- **Given entries**:

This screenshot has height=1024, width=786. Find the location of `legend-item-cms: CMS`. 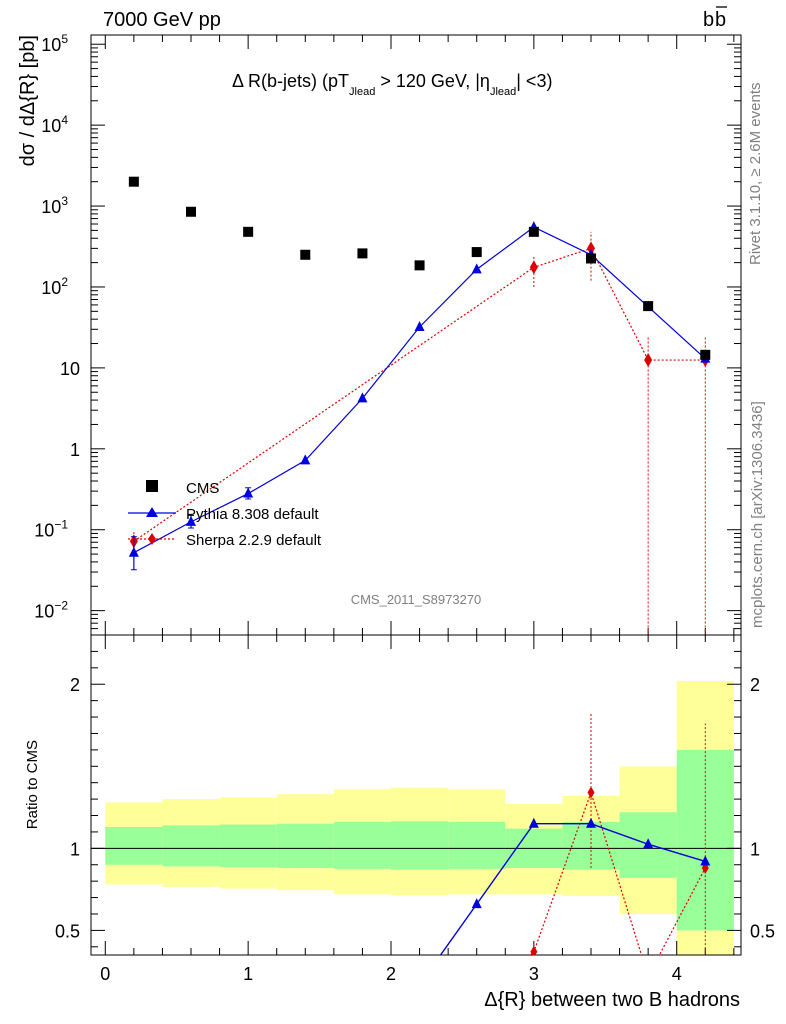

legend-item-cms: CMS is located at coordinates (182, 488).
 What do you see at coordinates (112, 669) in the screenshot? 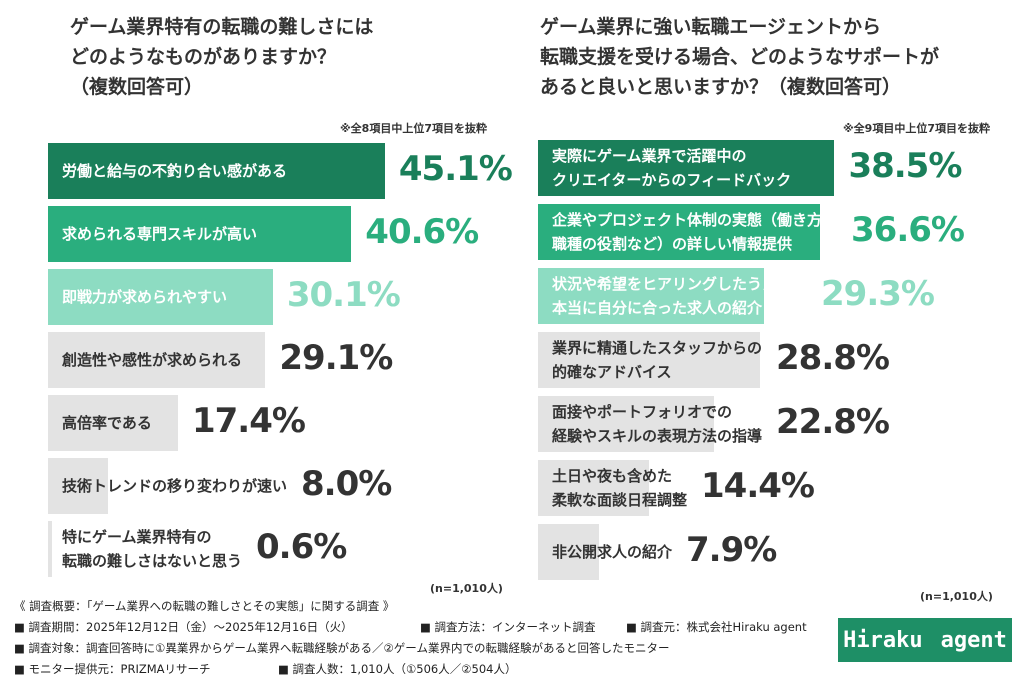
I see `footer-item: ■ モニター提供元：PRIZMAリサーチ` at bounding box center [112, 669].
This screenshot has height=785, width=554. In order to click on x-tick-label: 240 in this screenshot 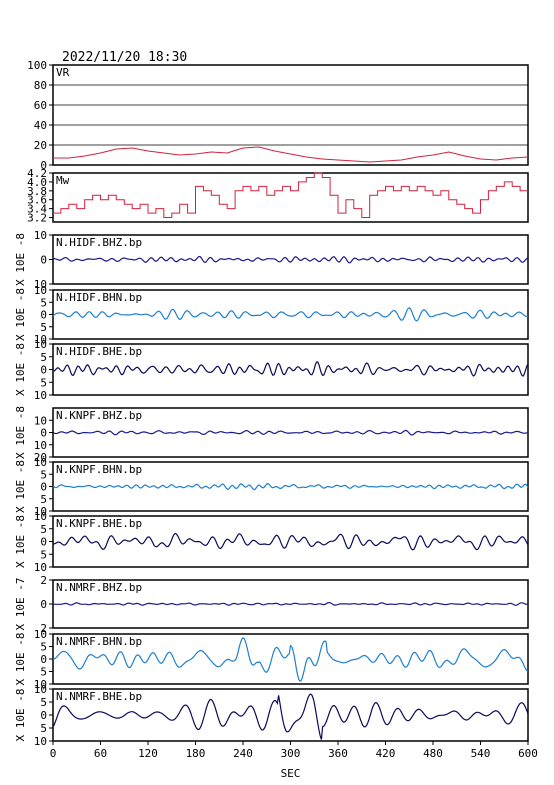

- **Work task**:
Write out the material above word for word, starting at the line containing "What do you" and continuing through its final line. Leave the pictures out.

- **Result below**:
 What do you see at coordinates (112, 669) in the screenshot? 
I see `footer-item: ■ モニター提供元：PRIZMAリサーチ` at bounding box center [112, 669].
This screenshot has height=785, width=554. In order to click on x-tick-label: 240 in this screenshot 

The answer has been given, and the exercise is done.